UNITED STATES

SECURITIES AND EXCHANGE COMMISSION

WASHINGTON, D.C. 20549

 

 

FORM 8-K

 

 

CURRENT REPORT

PURSUANT TO SECTION 13 OR 15(d)

OF THE SECURITIES EXCHANGE ACT OF 1934

Date of report (Date of earliest event reported): July 8, 2015 (July 1, 2015)

 

 

Electronics For Imaging, Inc.

(Exact name of Registrant as Specified in its Charter)

 

 

 

Delaware   000-18805   94-3086355
(State or other jurisdiction
of incorporation)
  (Commission
File Number)
  (I.R.S. Employer
Identification No.)

6750 Dumbarton Circle

Fremont, California 94555

(Address of Principal Executive Offices)

(650) 357-3500

(Registrant’s telephone number, including area code)

Not Applicable

(Former name or former address, if changed since last report)

 

 

Check the appropriate box below if the Form 8-K filing is intended to simultaneously satisfy the filing obligation of the registrant under any of the following provisions:

 

¨ Written communications pursuant to Rule 425 under the Securities Act (17 CFR 230.425)

 

¨ Soliciting material pursuant to Rule 14a-12 under the Exchange Act (17 CFR 240.14a-12)

 

¨ Pre-commencement communications pursuant to Rule 14d-2(b) under the Exchange Act (17 CFR 240.14d-2(b))

 

¨ Pre-commencement communications pursuant to Rule 13e-4(c) under the Exchange Act (17 CFR 240.13e-4(c))

 

 

 


Item 3.02. Unregistered Sales of Equity Securities.

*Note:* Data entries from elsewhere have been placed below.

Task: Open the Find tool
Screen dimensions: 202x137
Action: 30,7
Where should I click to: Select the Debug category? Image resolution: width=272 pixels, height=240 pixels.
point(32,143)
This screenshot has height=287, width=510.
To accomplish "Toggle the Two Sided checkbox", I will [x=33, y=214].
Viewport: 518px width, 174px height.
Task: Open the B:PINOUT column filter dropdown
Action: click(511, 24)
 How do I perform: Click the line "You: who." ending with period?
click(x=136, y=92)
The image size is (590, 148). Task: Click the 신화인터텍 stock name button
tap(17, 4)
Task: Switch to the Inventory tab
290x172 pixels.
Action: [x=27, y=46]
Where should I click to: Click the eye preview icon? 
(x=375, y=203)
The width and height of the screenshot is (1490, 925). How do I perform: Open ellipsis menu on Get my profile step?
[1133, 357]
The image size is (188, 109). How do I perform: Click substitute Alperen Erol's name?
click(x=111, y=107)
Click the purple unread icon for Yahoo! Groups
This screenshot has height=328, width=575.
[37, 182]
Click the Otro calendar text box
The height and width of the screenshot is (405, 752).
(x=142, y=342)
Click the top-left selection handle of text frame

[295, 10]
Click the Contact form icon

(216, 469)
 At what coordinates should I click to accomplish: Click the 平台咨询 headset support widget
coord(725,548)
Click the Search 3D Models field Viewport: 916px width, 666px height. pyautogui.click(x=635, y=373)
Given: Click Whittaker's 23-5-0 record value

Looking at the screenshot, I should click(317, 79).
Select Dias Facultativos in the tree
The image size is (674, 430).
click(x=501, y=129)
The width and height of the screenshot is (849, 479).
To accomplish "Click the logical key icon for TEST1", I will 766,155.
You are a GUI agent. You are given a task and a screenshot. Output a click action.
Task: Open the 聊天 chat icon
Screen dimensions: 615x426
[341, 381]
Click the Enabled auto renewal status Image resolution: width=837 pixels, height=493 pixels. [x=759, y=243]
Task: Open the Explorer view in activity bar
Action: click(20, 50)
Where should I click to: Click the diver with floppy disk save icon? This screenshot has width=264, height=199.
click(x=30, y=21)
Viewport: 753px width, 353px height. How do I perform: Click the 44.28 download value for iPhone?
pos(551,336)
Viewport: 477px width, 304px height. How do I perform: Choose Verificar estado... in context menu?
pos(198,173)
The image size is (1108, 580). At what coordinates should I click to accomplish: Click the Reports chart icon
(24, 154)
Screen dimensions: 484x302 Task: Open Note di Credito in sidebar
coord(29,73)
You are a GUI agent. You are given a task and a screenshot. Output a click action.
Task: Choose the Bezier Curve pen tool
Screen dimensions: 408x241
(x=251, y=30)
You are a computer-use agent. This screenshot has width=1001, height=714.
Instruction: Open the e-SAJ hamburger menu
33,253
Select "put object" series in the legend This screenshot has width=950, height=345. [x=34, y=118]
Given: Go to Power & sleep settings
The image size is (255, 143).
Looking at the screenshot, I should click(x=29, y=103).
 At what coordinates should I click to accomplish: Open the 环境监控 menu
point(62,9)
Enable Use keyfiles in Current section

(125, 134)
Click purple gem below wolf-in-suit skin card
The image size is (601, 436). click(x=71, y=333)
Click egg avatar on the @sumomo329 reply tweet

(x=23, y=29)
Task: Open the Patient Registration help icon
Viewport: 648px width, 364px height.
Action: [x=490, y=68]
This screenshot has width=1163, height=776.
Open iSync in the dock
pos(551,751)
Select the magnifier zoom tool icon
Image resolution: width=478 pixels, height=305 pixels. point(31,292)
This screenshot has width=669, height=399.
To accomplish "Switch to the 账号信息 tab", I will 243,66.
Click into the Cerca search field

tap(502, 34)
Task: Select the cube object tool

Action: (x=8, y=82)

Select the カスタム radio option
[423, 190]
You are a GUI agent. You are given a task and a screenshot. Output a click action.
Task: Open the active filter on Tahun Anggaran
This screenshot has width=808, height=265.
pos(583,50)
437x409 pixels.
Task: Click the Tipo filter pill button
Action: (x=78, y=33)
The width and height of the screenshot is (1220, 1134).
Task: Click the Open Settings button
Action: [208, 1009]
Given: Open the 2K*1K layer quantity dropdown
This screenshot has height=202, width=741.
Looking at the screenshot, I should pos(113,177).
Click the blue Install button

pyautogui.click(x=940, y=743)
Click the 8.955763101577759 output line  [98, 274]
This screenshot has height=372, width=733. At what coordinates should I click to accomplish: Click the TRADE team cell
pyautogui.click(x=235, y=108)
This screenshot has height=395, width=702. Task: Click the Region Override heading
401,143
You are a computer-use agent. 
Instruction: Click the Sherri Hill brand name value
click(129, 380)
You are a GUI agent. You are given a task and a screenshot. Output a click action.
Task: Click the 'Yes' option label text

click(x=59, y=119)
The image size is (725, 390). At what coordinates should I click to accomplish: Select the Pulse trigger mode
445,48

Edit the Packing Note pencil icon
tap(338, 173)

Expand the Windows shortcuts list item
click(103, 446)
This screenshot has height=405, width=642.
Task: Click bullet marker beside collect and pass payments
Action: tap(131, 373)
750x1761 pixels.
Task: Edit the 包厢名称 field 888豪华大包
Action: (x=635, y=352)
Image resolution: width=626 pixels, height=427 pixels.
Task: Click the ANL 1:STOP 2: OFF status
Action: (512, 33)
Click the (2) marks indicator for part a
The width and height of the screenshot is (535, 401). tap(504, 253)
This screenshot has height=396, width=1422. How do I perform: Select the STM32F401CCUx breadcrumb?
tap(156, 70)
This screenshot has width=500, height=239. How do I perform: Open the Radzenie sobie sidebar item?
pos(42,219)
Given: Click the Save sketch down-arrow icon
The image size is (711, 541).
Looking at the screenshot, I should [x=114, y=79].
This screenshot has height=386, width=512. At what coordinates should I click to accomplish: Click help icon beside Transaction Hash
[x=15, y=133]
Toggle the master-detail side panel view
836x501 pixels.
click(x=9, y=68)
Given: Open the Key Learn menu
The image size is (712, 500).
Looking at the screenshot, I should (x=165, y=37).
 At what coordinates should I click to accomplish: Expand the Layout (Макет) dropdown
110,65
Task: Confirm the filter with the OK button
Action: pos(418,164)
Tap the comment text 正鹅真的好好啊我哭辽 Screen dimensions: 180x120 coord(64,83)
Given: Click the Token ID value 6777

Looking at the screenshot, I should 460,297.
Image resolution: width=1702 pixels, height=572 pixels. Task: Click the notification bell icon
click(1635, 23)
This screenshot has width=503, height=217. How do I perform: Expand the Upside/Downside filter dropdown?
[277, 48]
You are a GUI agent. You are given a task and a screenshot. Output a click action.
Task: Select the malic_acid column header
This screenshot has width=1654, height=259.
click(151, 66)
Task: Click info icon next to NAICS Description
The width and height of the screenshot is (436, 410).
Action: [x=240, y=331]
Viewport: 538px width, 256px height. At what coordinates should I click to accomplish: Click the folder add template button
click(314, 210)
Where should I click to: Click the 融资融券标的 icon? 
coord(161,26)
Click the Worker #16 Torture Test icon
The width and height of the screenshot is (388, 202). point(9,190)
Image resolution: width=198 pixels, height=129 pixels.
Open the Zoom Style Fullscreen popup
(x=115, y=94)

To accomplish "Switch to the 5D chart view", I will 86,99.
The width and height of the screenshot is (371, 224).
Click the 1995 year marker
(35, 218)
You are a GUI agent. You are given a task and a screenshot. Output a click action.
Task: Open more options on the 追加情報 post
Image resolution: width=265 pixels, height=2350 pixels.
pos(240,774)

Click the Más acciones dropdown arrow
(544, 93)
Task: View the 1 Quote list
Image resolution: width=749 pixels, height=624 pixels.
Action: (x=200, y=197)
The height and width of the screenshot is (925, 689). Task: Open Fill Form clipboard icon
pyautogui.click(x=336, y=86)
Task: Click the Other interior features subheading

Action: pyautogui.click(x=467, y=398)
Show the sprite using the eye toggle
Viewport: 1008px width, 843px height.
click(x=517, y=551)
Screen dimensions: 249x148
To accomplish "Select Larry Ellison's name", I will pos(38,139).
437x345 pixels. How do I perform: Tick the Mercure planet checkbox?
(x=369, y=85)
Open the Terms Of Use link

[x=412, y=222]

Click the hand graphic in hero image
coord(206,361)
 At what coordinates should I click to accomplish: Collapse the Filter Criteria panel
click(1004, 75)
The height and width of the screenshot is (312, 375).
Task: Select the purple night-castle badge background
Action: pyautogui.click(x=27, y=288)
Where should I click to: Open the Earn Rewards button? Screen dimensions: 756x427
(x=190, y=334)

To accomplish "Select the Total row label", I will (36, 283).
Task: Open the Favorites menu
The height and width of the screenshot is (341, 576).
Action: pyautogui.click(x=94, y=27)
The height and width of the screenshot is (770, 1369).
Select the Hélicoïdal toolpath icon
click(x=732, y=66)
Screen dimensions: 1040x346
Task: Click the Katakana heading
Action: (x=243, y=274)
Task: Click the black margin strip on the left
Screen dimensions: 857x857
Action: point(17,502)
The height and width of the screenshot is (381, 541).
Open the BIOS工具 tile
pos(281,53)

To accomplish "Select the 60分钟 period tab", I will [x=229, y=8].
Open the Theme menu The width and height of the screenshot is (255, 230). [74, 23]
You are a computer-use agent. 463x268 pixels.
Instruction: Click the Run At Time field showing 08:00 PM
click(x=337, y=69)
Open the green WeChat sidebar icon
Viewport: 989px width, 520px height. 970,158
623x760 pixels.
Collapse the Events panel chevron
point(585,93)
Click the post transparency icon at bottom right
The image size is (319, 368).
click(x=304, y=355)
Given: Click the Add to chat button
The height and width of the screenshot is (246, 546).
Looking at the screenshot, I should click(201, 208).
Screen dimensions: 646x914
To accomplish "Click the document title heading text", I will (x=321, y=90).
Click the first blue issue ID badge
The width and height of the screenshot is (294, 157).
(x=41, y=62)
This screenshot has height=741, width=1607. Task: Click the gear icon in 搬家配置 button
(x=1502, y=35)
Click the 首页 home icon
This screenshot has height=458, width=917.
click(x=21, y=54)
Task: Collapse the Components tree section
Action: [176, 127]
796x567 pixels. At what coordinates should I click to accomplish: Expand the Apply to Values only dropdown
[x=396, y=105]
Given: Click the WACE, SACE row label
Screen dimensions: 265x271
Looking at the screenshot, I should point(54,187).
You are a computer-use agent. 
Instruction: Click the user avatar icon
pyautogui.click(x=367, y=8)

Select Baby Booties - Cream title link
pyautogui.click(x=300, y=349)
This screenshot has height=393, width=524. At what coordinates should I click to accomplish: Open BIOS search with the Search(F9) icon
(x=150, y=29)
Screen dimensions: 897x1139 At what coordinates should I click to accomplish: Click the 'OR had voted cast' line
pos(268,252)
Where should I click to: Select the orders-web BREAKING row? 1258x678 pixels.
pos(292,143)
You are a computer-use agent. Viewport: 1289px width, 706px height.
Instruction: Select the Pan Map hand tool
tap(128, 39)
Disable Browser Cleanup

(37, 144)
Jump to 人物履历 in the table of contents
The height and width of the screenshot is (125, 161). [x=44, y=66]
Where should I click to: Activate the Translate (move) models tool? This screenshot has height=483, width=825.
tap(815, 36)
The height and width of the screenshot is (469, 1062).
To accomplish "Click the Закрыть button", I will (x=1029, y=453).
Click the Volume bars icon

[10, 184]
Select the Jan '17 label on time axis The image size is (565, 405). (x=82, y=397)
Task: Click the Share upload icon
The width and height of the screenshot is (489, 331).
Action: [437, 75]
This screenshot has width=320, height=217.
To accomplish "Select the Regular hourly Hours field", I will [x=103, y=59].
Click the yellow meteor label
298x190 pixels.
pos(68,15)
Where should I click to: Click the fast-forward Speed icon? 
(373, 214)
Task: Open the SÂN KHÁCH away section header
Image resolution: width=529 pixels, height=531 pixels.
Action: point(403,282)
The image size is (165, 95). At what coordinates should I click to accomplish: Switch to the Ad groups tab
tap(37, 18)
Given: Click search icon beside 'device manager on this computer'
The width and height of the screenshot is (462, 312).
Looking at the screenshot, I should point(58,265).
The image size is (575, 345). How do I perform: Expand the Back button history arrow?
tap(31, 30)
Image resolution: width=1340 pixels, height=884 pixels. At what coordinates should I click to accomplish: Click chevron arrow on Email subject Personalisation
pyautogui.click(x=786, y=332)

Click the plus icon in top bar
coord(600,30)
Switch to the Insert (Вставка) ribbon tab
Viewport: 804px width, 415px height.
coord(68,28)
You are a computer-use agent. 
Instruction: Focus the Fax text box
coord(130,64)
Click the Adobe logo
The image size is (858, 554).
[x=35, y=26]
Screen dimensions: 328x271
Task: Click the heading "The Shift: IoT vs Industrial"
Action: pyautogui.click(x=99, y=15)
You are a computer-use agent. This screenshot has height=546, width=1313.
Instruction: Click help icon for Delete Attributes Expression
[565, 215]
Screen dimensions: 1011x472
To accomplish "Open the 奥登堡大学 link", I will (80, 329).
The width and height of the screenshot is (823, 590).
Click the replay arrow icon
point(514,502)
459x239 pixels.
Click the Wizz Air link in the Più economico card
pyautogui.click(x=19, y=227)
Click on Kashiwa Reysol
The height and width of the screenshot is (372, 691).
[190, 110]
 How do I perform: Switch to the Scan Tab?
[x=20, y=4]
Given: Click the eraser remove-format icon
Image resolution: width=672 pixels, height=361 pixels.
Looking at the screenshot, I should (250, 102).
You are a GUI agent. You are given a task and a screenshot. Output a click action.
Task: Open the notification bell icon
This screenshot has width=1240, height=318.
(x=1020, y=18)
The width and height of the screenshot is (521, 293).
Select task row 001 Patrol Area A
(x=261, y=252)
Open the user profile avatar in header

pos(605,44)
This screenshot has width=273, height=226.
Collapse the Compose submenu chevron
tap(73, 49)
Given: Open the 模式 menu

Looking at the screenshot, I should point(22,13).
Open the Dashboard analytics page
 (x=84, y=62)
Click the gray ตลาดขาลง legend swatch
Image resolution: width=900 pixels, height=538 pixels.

On July 1, 2015, Electronics For Imaging, Inc., a Delaware corporation (“Parent”), and Electronics For Imaging Italia S.r.l., an Italian società a responsabilità limitata (“Buyer”), on the one hand, and the shareholders (the “Sellers”) of Reggiani Macchine S.p.A., an Italian società per azioni (“Reggiani”), on the other hand, entered into a Securities Purchase Agreement (the “Securities Purchase Agreement”) pursuant to which Buyer acquired all of the equity securities of Reggiani. In exchange for the acquisition of Reggiani, Buyer caused to be delivered to the Sellers and an escrow agent on July 8, 2015 cash and 594,358 shares (the “Shares”) of common stock, par value $0.01 per share (“Common Stock”), of Parent that it received indirectly from Parent through consolidated subsidiaries of Parent. Buyer estimated the aggregate number of Shares based on, among other things, a price of US$44.2339 per share of Common Stock and the estimated working capital of Reggiani as of immediately prior to the closing on July 1, 2015. The final number of shares of the Common Stock to be issued in connection with the acquisition will be determined based upon, among other things, the post-closing purchase price adjustment provisions and the post-closing indemnification provisions. Each Seller agreed that, prior to the end of the eighteen-month period following the closing, such Seller will not, directly or indirectly, (a) offer, sell, offer to sell, contract to sell, pledge, grant any option to purchase or otherwise dispose of or transfer (or announce any offer, sale, offer of sale, contract of sale or grant of any option to purchase or other disposition or transfer of) any shares of Common Stock; provided that, after the end of the six-month period following the closing, each Seller is permitted, subject to certain restrictions, to transfer shares of Common Stock to a permitted transferee of such Seller, or (b) other than as permitted in clause (a) above, reduce its beneficial ownership of, interest in, or risk relating to, any of such Seller’s shares of Common Stock.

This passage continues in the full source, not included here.